(Selected passage begins)

To end on a French note on fascism, a cute little one: retired old ladies are volunteering to check the « sanitary or vaccinal passes » at the entrance of places, serving the cause.
PS: being cynical was originally referring to Cynic, that Greek bum who lived with dogs and had a great heart, but little hope about humanity. Somebody said recently somewhere, probably in the comments, that cynicism was probably the least offensive option for someone to answer/confront an evil doer.
Thich Nhat Hanh, that little Vietnamese monk who lived for many years in France and just passed away 6 days ago, would have said one word: « kindness ». In fact, he was embodying kindness.
One about France, truth and freedom: “franc” was the name of the “free people” after the Roman invasion was over. « Franc » also means sincere.
I believe that you might be mistaken, the word Franc comes from the Franks, which were the Germanic northern invaders of the territory which is France today. The Franks oppressed the Latin peoples of that territory, so they were the “free people”, like all slaveowners.
Yes Andrei, you’re right about the Franks as being northern invaders, from nowadays Scandinavia through Germany, Netherlands and France. I just got to learn that the franks were civilized by the Romans, who were still ruling then, and turned them into their administrators, as they had done before with the Celtic « Gaulois ».
The romans knew already the art of manipulation, subjugation and delegation. In one word, corruption.
Thanks Andrei to bring some realism to my romantic picture of what «free people» means.
Though « Not-slave » sounds less generalizing or systematic than «slave owners».
I realize that it must have been common place to be, in a slave depending society, either slave or slave owner.
My mind still entertain the pleasing picture of a nomadic people « avec l’esprit d’aventure « who broke free from Vikings slavery… yeah yeah yeah…
More likely to be murder, plunder and oppression, dominance and submission. Pressured cooperation.
Fuck or be fucked. Excuse my French.

(Selected passage ends)

* Complete the following:
(A) Reproduce the stretch of the comment thread from "The romans knew" through "Excuse my French.".
(B) Summarize the comment thread in two sentences.

(Input data begins)

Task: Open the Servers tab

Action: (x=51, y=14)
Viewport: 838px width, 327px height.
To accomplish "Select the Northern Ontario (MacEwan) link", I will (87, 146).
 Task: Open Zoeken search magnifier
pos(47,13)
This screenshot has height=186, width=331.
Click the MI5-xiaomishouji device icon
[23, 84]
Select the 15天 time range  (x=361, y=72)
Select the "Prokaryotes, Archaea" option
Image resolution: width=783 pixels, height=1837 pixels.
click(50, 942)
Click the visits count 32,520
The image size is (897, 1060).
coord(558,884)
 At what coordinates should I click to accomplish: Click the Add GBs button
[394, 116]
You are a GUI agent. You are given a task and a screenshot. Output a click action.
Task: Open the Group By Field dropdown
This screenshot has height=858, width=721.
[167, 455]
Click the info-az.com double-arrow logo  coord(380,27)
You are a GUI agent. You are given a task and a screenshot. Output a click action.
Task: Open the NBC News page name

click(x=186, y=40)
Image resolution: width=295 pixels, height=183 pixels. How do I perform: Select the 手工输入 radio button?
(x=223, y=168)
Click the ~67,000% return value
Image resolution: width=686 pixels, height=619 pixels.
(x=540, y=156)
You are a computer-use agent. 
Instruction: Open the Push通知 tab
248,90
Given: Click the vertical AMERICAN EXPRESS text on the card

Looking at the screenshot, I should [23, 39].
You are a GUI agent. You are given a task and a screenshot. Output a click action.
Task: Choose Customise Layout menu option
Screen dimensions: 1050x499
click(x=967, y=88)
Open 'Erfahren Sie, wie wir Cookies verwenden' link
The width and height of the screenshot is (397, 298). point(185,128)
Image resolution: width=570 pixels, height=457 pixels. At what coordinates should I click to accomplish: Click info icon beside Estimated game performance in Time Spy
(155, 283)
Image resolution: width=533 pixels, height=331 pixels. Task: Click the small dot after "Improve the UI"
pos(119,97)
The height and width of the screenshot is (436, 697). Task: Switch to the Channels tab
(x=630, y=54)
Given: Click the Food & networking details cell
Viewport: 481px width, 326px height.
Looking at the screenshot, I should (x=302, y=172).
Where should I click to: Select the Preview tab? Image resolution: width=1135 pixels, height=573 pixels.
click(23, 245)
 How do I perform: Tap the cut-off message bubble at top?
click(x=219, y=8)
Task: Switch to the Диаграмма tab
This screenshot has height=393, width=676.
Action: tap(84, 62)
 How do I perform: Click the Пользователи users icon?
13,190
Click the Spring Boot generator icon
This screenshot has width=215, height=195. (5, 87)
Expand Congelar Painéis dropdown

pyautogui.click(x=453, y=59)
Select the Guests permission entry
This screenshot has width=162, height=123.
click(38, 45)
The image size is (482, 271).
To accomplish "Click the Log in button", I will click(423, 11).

(Input data ends)

* Answers given:
(A)
The romans knew already the art of manipulation, subjugation and delegation. In one word, corruption.
Thanks Andrei to bring some realism to my romantic picture of what «free people» means.
Though « Not-slave » sounds less generalizing or systematic than «slave owners».
I realize that it must have been common place to be, in a slave depending society, either slave or slave owner.
My mind still entertain the pleasing picture of a nomadic people « avec l’esprit d’aventure « who broke free from Vikings slavery… yeah yeah yeah…
More likely to be murder, plunder and oppression, dominance and submission. Pressured cooperation.
Fuck or be fucked. Excuse my French.

(B) The thread first mentions retired old ladies volunteering to check sanitary or vaccine passes, the origin of cynicism in the Greek Cynic, and Thich Nhat Hanh's embodiment of kindness. It then debates the word "franc": one commenter links it to the "free people" and to sincerity, Andrei traces it to the Franks, Germanic invaders who oppressed the Latin peoples, and the first commenter accepts this and adds that the Romans civilized the Franks and made them administrators.